By Victoria Cosford
Rini and Ewan – should they ever find the time – don’t need to add new items to their regular menu. Pretty much everything is a hit, and has been for all the years they’ve been running their market stall of fabulous Indonesian street food.
Or, more specifically, East Javanese food, which is where Rini comes from. The ‘Indo Breaky’, the Nasi Goreng and the Mie Goreng, the corn and vegetable fritters – all turn over so quickly that Rini barely has time to chat as she tongs spring rolls and corn batter into bubbling oil and spoons her luscious peanut sauce over golden grilled chicken skewers.

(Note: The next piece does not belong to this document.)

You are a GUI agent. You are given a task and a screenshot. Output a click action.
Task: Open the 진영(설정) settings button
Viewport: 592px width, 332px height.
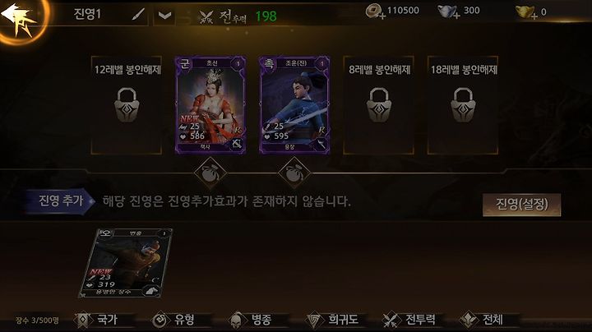[522, 205]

It’s that sauce I’m wanting her to tell me about: I’d recently heard it described as the best one around. Generally referred to as ‘satay’ sauce due to its common application as a sauce for skewered meats or vegetables, or ‘satay’, it’s traditionally made from ground roasted peanuts which are blended with spices, soy sauce, ginger, garlic, tamarind and coconut milk – but after some research I found a whole host of differing versions. The key to this sauce, however, is that it be a balance of sweet, spicy and sour. Rini – and why should she? – won’t give away her secret recipe for it but does confide that she uses kaffir lime and no tamarind for the citrus component. It takes her a couple of hours to make more than three litres a week, the ammount required to service the three markets she and Ewan do.

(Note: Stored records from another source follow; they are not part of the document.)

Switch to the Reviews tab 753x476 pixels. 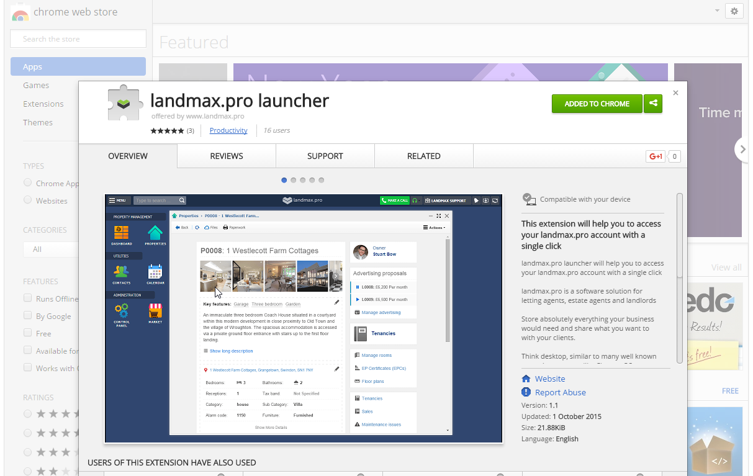click(x=226, y=156)
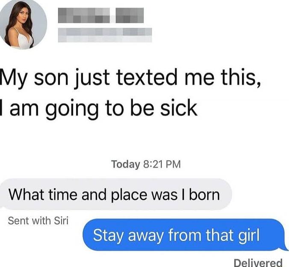Tap the gray "What time and place" bubble

point(115,194)
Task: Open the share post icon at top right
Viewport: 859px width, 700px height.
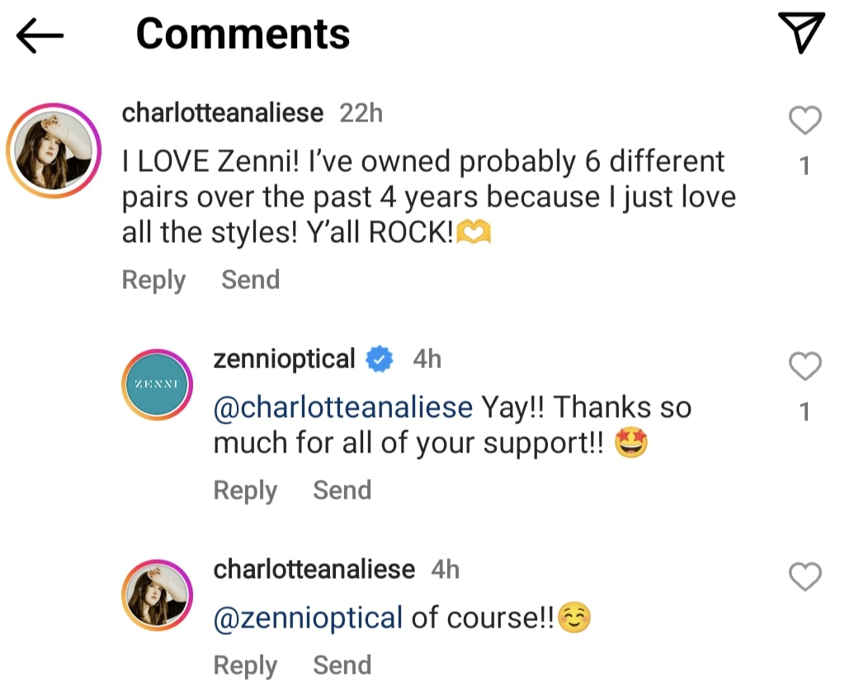Action: pos(800,33)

I wanted to give the sauce a go myself. Consulting various cookbooks – Alvin Lee, Charmaine Solomon amongst others – I ended up with a hybrid which, while far from authentic, tasted absolutely gorgeous draped over grilled chicken skewers. I broke the peanut rule by using wonderful, buttery Marlyvale Farm pecans: Rini would have been horrified, but we devoured with gusto.
Indonesian Kitchen is at Mullumbimby Farmers Market every Friday from 7am to 11am.